The crystal structures of target enzymes: AChE (PDB ID: 6O52) [51], BChE (PDB ID: 6EQP) [52], and α-amylase (PDB ID: 1B2Y) [53] were retrieved from the protein data bank (PDB) (https://www.rcsb.org/) (accessed on 6 October 2022). However, since the crystal structures of human α-tyrosinase and α-glucosidase are not available, those of Priestia megaterium tyrosinase (6QXD) [54] and Mus musculus α-glucosidase (7KBJ) [55] were used as templates to build their human models using their respective UniProt sequences P14679, and P0DUB6. The details of the homology modeling are available in the Ref. [56]. All protein structures were prepared according to the protocol described in the Ref. [57]. The 3D structures of selected ligands were downloaded from the PubChem database (https://pubchem.ncbi.nlm.nih.gov/) (accessed on 23 December 2022) and geometry optimization was done using Biovia Discovery Studio Visualizer v4.5 (Dassault Systèmes Biovia Software Inc., San Diego, CA, USA, 2012). The cocrystal ligand in each complex was used to define the docking grid box dimension and coordinates using AutoDockTools 1.5.6, and each ligand was docked into the binding pocket of each protein using AutoDock 4.2.6 (https://autodock.scripts.edu accessed on 15 December 2022) [58]. The details of the docking protocol have been described in the Ref. [59]. The docking score of each ligand against each protein was estimated in terms of binding energy, and protein–ligand interactions were visualized using Biovia Discovery Studio Visualizer v4.5 (Dassault Systèmes Biovia Software Inc., San Diego, CA, USA, 2012).

3.6. Statistical Analysis

Data are presented as mean ± standard deviation of the number (n = 3) of replicates. One-way analysis of variance with Tukey’s post hoc test was conducted; p < 0.05 was considered statistically significant. The statistical evaluation was performed using Graphpad version 9.0.

4. Conclusions

Chemical analysis of the three EOs indicated that the fruit of C. obtusa contained only monoterpenes, mainly hydrogenated ones, with α-pinene as the major component. The C. nigritanus root composed only of sesquiterpenes with a majority of compounds are oxygenated ones and Cedr-8-en-15-ol as a dominant component, while aerial parts of L. coronopifolia contained both monoterpenes and sesquiterpenes, but with higher content in the latter and lavandulol as the major compound. It was clear that the three investigated EOs were varied in their antioxidant and enzyme inhibition properties, and this is possible due to the variation in their chemical composition.

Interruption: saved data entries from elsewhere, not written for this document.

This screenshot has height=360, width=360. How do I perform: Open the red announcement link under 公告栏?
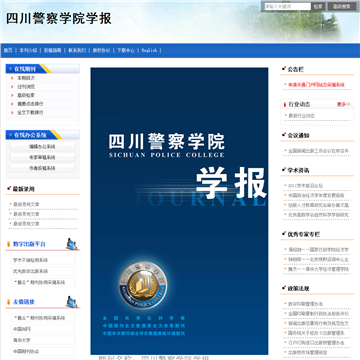tap(316, 85)
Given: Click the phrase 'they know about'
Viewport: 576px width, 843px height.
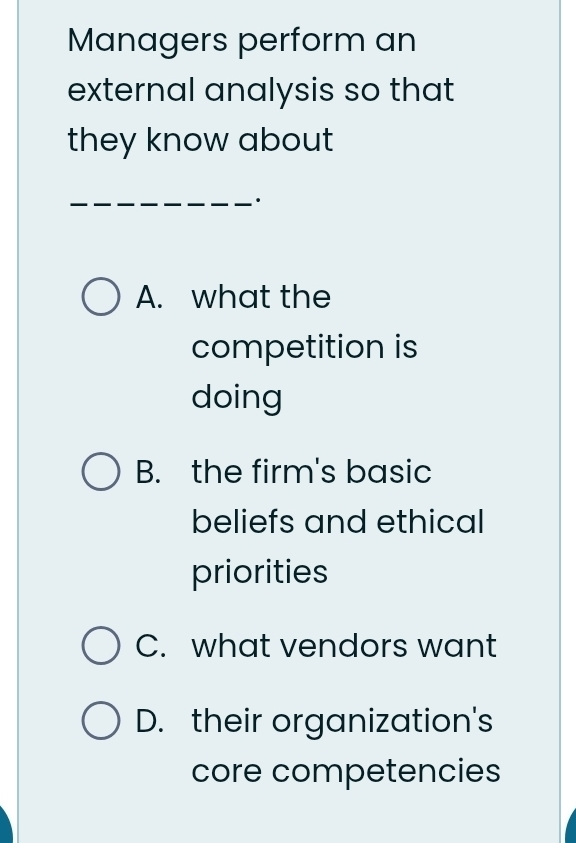Looking at the screenshot, I should pyautogui.click(x=199, y=139).
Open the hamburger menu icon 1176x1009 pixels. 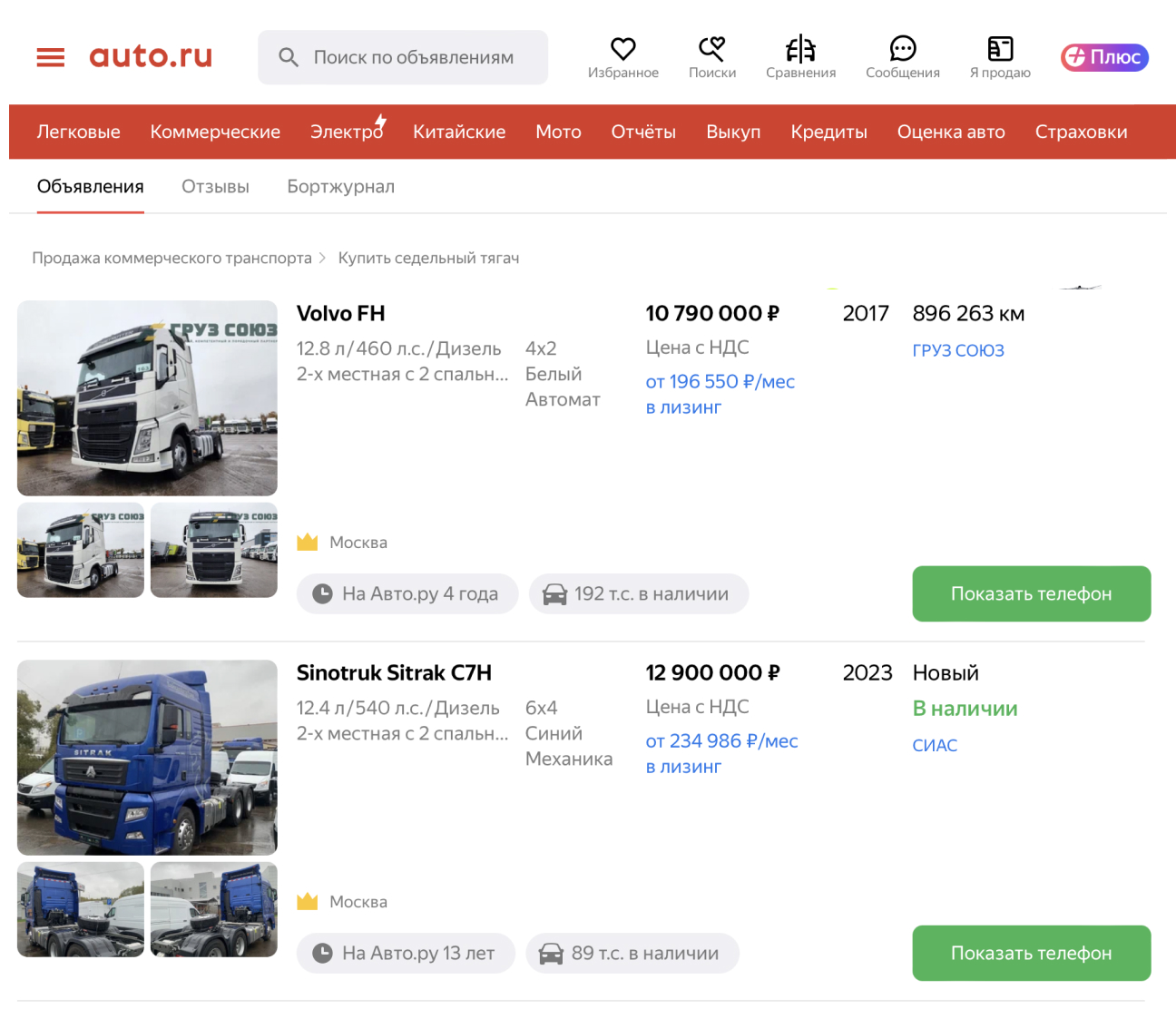(51, 57)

Generally, the EO of the C. nigritanus root displayed the best antioxidant activity (4/6 assays). The EO of the L. coronopifolia aerial part was the only EO to reveal anti-Tyr and–α-glucosidase activities. Additionally, it displayed, like that of the C. obtusa fruit, the best α-amylase inhibition capacity. EOs of the C. obtusa fruit and C. nigritanus root revealed the best anti-AChE and -BChE activities, respectively. Molecular docking was performed to get insights into the binding mode and interaction of the bioactive compounds with the studied enzyme targets. The results showed that the docked compounds bound to all five enzymes, with a potential preference for AChE and BChE by α-Bisabolol and cedr-8-en-13-ol, respectively. Together, these data show that EOs could have significant potential in different food, cosmetic and pharmaceutical applications. Further, studies are recommended to evaluate their biosafety and determine whether these biological activities are attributed to their main components of the EOs or the synergistic effect of more than one compounds. Additionally, understanding the genetic factors and environmental conditions that alter the composition and quantity of volatile compounds is essential for pharmacological studies.